For Buckley, right now, her character in Wild Rose, will be her crown jewel in what is sure to propel her to super-celebrity status. In theaters this June, Rose-Lynn Harlan was a complete and utter joy to play. “Just the sheer life force of this character, it was hard work as well. She requires a lot of energy and she’s relentless. There’s no world where Rose-Lynn Harlan sat down and had a cup of tea. She’d have a cup of whiskey and say, ‘Let’s go.’ To maintain that energy and emotionally be ready to go along with her. I loved it so much. I loved her.
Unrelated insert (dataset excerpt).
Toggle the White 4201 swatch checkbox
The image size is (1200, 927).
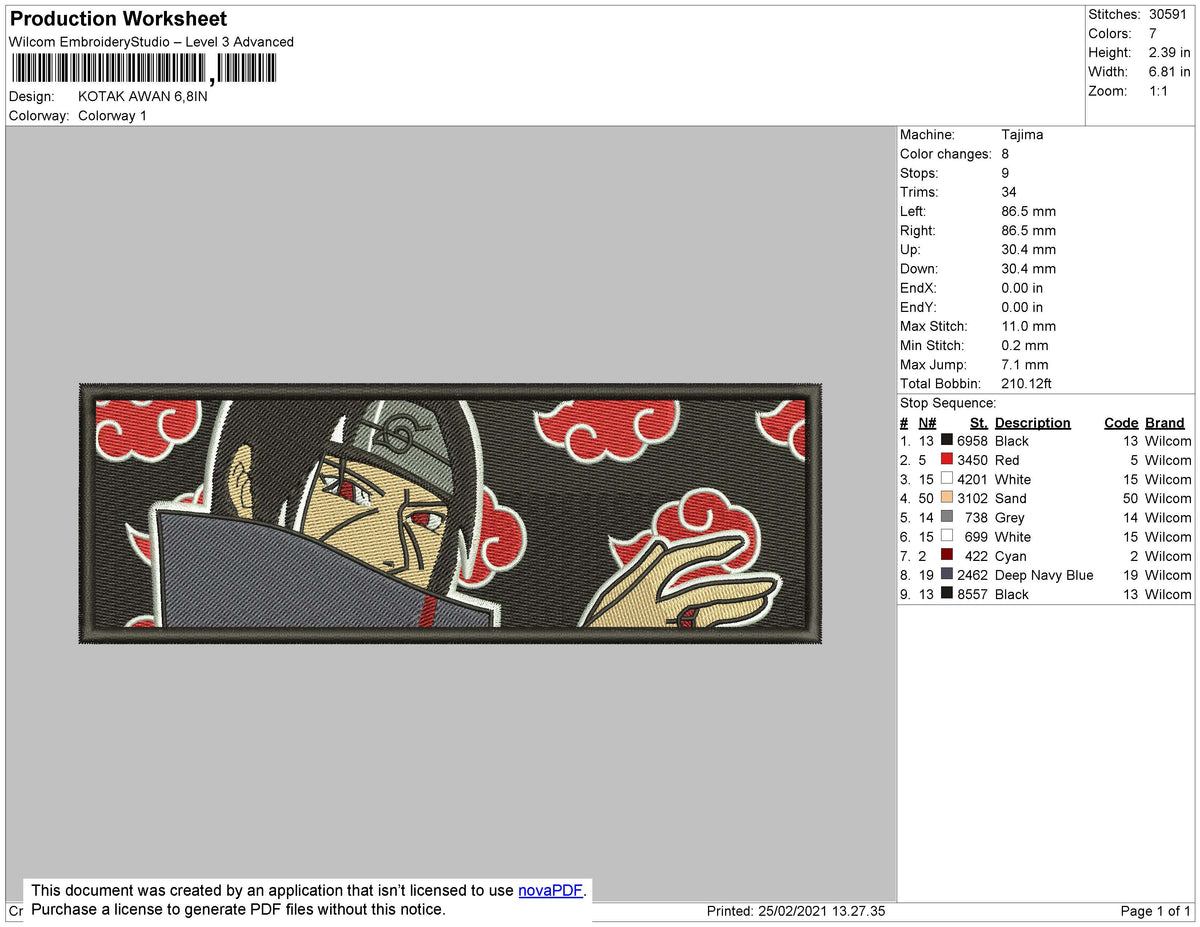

“What I enjoy about what I do is these women teach you something about the world or you look at the world differently because of them. And in a way she’s encouraged more of a fight in me as I got to know her and as she stayed with me after the film was finished, and I suppose there is always a bit of you in that character. The idea is to go away with a bit of them and they go away with a bit of you and you share something together.” When approaching a role, Buckley is looking for that new experience. “It’s such a funny little thing that happens and you react to it. Sometimes you meet certain stories at certain points in your life and you relate to them in a certain way. I suppose I’m looking for something I haven’t experienced yet. I don’t want to go into something with a similar mindset to someone I just played. I want to feel something when I read a script.
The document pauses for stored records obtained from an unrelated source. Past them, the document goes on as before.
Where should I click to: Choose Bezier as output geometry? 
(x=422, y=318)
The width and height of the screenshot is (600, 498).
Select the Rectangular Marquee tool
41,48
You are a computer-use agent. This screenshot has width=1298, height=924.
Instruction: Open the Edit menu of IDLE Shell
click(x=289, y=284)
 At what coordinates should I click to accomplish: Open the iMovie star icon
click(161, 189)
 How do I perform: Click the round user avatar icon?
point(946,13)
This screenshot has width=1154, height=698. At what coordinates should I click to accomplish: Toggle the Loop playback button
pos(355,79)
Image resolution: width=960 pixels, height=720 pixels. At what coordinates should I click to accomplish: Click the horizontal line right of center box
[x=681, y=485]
“There’s always roles where you put yourself up for something or something comes your way and it doesn’t quite work out and I think that’s fine. What’s meant for you doesn’t pass you by. That’s life. If I go in and audition and I really love something, even if it just existed for that moment, being a little in that for two weeks of your life. It’s like a book. All of a sudden you just think about things differently and you get lost and you feel in love with those characters for two weeks and that’s fine. And what’s great; sometimes when you get to live with them a little longer and you just fall with them harder.”